> YOUR TASK:
Show each line of the data below that has the string "will" in it.
*** DATASET ENTRIES ***
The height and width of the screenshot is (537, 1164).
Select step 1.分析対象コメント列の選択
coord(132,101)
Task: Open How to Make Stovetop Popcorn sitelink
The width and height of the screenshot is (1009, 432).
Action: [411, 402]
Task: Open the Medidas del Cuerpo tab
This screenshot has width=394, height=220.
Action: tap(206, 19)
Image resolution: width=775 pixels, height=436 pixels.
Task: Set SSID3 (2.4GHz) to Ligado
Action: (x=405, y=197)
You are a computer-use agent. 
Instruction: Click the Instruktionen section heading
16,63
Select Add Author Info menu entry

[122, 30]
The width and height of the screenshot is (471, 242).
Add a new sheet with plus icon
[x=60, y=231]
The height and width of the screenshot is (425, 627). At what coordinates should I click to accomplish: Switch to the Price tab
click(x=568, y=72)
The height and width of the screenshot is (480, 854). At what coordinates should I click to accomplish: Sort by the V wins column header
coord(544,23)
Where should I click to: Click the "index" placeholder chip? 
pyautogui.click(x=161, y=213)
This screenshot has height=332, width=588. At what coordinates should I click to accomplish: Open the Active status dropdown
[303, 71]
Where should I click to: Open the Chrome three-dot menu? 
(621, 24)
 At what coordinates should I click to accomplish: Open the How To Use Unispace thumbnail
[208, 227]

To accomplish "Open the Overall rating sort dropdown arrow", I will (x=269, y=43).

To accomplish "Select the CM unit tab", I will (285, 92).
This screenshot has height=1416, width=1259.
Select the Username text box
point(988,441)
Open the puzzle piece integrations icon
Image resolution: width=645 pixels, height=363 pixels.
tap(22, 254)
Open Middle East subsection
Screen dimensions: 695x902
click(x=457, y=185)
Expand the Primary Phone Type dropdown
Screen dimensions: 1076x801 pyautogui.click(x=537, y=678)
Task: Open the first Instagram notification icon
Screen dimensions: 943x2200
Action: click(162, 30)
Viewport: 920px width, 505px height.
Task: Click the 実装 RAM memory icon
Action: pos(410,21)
***
> PROBLEM SOLUTION:
To accomplish "Open the Overall rating sort dropdown arrow", I will (x=269, y=43).
To accomplish "Select the CM unit tab", I will (285, 92).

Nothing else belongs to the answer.